Sphingolipids are essential components of eukaryote membranes. The ceramide backbone of complex sphingolipids is composed of an 18 carbon Long Chain Base (LCB) bound to a 16-26 carbon fatty acid (FA) through an amide linkage. Ceramides are synthesized de novo from a free LCB and fatty acyl coA by ceramide synthase (sphingosine N-acyl transferase, EC 2.3.1.24) which can be inhibited by the fungal mycotoxin Fumonisin B1. Arabidopsis thaliana contains three ceramide synthases denoted LOH1, LOH2, and LOH3 that have previously been hypothesized to have unique substrate preferences that control the final sphingolipid composition, different susceptibilities to Fumonisin, and different influences plant growth/development. This dissertation works to answers to these questions as well as identify novel complex sphingolipid biosynthetic pathways. Through the use of in vitro assays it was found that LOH1 and LOH3 prefer LCBs witth hydroxyls at the C1, C2, and C4 positions (trihydroxy) and C20-24 saturated FA while LOH2 prefers LCBs with hydroxyls at the C1 and C2 positions (dihydroxy) and C16 saturated fatty acids. None of the isoforms were able to use Δ9 desaturated acyl CoAs which are abundant in the final sphingolipid profile.

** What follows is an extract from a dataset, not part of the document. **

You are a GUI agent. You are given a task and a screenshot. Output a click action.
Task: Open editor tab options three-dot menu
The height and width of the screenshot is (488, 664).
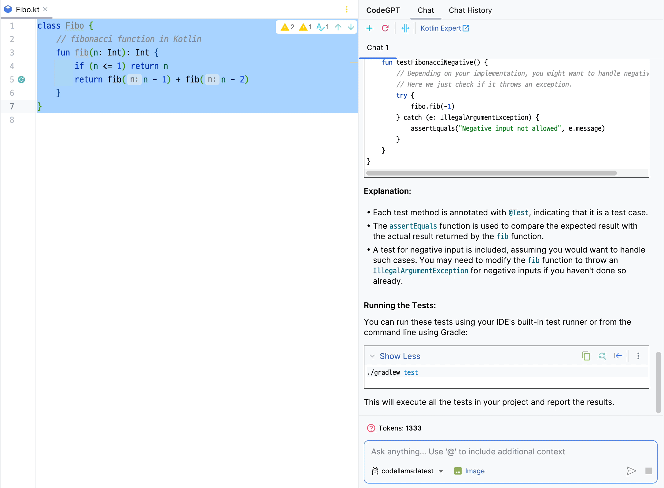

Surprisingly LOH2 showed the highest level of activity with C4 unsaturated LCBs which are not commonly found in leaf. Each isoform was also overexpressed in planta to determine the effects ceramide composition has on plant growth. Overexpression of LOH1 or LOH3 led to an increase in biomass while overexpression of LOH2 resulted in a dwarf phenotype. Both the in vitro assays and in planta overexpression found LOH1 to the most susceptible to FB1 inhibition. In addition to ceramide synthesis a novel Δ8 LCB desaturase from castor bean was identified which required the presence of a Δ4 double bond for activity. The presence of Δ4,8 unsaturated LCBs was found to result in increased glucoscylceramide levels as revealed by LCB feeding experiments and pollen sphingolipid profiling. Therefore, it is hypothesized that the presence of a Δ4 unsaturation targets LCBs through a LOH2-like ceramide synthase for subsequent Δ8 desaturation and glucosylceramide synthesis.